In May 2019, hackers deployed a successful email phishing attack that targeted KRH employees who supplied them with the credentials needed to access sensitive information, including:
- Social security numbers
- Medical record numbers
- Insurance information
- Provider names
- Dates of services
- Contact information
- Medical history
As a result of the hack and its subsequent publicity, several patients filed lawsuits that claimed KRH had failed to adequately train employees on how to properly discern phishing scams and secure protected health information (PHI).
This was, however, disputed by KRH CEO Craig Lambert who noted that a cybersecurity firm had named KRH in the ”top quartile for data security readiness.”

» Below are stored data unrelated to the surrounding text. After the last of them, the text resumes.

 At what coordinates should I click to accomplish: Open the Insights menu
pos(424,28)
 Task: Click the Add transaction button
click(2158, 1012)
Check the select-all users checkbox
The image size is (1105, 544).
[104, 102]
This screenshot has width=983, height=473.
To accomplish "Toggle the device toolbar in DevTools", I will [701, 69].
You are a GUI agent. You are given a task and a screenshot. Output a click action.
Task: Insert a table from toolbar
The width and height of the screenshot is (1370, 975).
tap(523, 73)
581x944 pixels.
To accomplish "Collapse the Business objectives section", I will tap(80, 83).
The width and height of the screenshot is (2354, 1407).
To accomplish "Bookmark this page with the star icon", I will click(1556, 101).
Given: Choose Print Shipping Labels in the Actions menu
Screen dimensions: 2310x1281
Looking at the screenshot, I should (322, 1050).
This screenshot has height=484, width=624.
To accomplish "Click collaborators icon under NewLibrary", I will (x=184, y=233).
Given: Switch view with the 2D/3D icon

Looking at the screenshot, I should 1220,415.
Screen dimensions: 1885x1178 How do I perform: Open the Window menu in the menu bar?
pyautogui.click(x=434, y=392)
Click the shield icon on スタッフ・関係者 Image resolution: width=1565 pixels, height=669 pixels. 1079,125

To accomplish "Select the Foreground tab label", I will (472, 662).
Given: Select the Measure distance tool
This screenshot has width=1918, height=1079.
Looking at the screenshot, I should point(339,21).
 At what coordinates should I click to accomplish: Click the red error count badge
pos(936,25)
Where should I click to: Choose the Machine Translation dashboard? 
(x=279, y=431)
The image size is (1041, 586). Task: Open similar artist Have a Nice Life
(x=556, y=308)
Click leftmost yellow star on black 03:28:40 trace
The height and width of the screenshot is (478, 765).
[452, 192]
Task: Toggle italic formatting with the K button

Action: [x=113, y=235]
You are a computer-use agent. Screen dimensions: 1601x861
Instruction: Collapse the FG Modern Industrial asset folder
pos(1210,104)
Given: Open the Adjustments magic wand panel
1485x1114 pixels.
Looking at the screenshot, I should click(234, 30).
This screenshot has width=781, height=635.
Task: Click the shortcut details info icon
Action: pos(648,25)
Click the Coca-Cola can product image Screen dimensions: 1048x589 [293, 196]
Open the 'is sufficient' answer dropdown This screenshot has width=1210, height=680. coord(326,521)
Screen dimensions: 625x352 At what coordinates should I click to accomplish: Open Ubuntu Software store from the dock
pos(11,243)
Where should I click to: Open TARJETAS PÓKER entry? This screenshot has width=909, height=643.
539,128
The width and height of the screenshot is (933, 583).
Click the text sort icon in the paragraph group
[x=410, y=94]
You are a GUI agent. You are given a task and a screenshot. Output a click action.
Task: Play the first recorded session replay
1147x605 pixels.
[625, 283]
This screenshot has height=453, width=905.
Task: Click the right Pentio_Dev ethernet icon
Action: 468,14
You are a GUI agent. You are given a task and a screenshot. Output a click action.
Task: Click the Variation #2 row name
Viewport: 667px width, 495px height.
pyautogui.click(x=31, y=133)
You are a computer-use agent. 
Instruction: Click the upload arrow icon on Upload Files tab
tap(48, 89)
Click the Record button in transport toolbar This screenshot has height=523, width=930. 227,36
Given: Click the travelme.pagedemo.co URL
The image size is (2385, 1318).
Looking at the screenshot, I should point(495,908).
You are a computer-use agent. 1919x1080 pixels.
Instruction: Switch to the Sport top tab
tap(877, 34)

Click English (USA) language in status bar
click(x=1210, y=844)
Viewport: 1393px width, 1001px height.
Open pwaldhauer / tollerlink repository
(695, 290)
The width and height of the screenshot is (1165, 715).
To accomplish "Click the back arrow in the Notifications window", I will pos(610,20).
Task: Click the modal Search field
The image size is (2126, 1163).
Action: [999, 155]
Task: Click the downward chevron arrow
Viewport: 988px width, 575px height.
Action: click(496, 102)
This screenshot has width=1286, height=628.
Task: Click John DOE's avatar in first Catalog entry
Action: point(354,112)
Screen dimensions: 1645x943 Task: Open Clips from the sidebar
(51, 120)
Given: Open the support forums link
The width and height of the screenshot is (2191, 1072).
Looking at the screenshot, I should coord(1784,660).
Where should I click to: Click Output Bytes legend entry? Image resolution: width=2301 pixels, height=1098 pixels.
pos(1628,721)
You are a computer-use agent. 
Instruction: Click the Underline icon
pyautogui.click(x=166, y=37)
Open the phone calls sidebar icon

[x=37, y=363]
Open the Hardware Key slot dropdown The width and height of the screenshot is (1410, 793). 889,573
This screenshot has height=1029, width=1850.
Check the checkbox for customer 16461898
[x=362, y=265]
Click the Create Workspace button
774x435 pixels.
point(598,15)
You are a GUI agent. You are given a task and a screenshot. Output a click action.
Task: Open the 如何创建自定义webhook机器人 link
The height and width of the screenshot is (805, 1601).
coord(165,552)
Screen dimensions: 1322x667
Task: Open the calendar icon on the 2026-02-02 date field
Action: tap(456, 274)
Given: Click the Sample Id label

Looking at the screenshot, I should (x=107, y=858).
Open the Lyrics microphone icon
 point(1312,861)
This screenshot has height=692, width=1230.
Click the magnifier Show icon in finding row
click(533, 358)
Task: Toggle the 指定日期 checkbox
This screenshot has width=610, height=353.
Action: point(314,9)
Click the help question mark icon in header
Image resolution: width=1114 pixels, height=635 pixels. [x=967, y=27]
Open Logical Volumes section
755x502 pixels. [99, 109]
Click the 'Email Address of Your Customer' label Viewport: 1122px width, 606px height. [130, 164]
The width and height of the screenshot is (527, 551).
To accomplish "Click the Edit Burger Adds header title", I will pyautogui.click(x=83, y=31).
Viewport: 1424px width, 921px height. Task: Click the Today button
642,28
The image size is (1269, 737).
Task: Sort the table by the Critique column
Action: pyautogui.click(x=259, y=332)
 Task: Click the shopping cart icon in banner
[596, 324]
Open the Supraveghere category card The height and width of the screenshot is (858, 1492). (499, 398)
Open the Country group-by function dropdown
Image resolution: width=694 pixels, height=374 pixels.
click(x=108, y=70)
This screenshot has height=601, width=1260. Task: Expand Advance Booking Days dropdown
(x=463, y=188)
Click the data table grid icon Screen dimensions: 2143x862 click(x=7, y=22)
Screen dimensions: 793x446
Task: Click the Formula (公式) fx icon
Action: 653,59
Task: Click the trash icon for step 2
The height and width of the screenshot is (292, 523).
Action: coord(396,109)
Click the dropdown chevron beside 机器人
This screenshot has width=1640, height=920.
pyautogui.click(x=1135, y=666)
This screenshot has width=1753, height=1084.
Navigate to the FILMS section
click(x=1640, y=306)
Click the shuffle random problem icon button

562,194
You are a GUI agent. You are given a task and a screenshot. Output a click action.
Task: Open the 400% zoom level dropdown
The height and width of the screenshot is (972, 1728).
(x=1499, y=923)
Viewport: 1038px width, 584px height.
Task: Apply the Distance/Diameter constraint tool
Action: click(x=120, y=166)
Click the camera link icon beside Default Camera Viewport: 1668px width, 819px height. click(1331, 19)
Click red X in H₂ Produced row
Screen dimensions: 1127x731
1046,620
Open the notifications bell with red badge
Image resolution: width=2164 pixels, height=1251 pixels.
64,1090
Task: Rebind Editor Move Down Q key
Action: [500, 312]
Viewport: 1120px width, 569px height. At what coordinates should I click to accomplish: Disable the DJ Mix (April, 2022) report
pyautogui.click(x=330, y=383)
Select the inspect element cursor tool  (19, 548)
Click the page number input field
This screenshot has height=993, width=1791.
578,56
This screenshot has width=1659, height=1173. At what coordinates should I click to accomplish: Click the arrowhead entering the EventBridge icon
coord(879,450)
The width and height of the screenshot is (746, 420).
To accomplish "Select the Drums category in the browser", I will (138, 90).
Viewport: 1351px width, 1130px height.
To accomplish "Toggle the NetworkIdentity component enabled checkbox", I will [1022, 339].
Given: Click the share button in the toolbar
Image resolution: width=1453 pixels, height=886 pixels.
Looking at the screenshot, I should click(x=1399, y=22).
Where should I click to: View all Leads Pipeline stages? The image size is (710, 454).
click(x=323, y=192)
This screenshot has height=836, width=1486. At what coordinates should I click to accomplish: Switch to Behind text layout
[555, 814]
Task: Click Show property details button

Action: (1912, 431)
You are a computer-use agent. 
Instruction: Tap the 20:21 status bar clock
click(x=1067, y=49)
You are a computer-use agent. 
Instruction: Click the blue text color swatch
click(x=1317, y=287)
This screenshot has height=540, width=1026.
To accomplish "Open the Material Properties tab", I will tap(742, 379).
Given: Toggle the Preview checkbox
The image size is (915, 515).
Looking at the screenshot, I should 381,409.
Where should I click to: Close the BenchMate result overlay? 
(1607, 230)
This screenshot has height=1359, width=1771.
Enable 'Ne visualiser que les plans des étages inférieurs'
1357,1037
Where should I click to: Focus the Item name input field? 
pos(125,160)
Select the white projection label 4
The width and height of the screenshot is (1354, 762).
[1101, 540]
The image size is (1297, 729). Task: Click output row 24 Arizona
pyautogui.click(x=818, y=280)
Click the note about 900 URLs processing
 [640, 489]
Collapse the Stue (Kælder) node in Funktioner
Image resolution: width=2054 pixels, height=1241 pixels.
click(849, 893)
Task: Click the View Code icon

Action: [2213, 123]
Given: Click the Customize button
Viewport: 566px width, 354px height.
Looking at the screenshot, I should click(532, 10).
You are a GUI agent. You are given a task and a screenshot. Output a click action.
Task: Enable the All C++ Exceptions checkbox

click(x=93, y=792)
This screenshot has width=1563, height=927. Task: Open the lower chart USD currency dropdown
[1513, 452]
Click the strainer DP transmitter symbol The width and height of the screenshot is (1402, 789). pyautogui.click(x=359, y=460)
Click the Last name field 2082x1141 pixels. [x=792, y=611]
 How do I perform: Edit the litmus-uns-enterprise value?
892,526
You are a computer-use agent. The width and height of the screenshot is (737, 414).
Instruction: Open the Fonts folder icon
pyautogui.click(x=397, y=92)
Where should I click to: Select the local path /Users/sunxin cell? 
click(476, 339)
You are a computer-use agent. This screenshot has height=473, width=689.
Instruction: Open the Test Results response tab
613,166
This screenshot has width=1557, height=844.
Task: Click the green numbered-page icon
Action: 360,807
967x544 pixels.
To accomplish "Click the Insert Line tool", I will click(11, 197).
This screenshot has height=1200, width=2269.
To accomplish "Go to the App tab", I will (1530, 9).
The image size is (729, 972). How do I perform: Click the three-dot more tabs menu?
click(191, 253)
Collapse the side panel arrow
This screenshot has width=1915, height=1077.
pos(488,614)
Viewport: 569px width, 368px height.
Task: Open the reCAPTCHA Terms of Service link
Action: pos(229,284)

Although KRH may refute the claims of a poor security protocol, the Montana Uniform Healthcare Information Act allows victims of data breaches to sue healthcare providers for violations stemming from an attack.
The KRH settlement includes $4,200,000 for out-of-pocket losses for patients in addition to Experian services, including:
- Three years of credit monitoring
- Five years of identity theft restoration services
The bottom line
Regardless of whether or not KRH actively ignored cybersecurity protocols, its efforts were just not good enough to withstand an email phishing scam.
Once these scams have been discovered and reported, there are many regulatory bodies, not only at the state level, but also at the national level (HHS and OCR) that are waiting to hit organizations with substantial fines. Kalispell Regional Healthcare certainly isn’t the first and it won’t be the last to face the wrath.
Prevent phishing attacks by working with Paubox
The more sophisticated the attack, the more likely employees are to hand over important security information that can endanger PHI. You will need to up your security by investing in a HITRUST CSF certified HIPAA compliant email solution.
Paubox Email Suite Plus effectively mitigates phishing risks through:
- Spam, virus, and phishing protection that stops threats before they reach your inbox
- ExecProtect: Our patented feature blocks display name spoofing emails that impersonate an executive before they reach the inbox
Learning from others
One of the most interesting takeaways here is that KRH was rated in the top quartile of all medical organizations for cybersecurity compliance by a cybersecurity auditing firm. This points to a severe gap between the protection healthcare organizations have and the capabilities of potential hackers.
In order to bridge this gap, it is important to implement a robust security plan that not only trains employees effectively but also utilizes HIPAA compliant email software that prevents phishing attacks from reaching the inbox in the first place.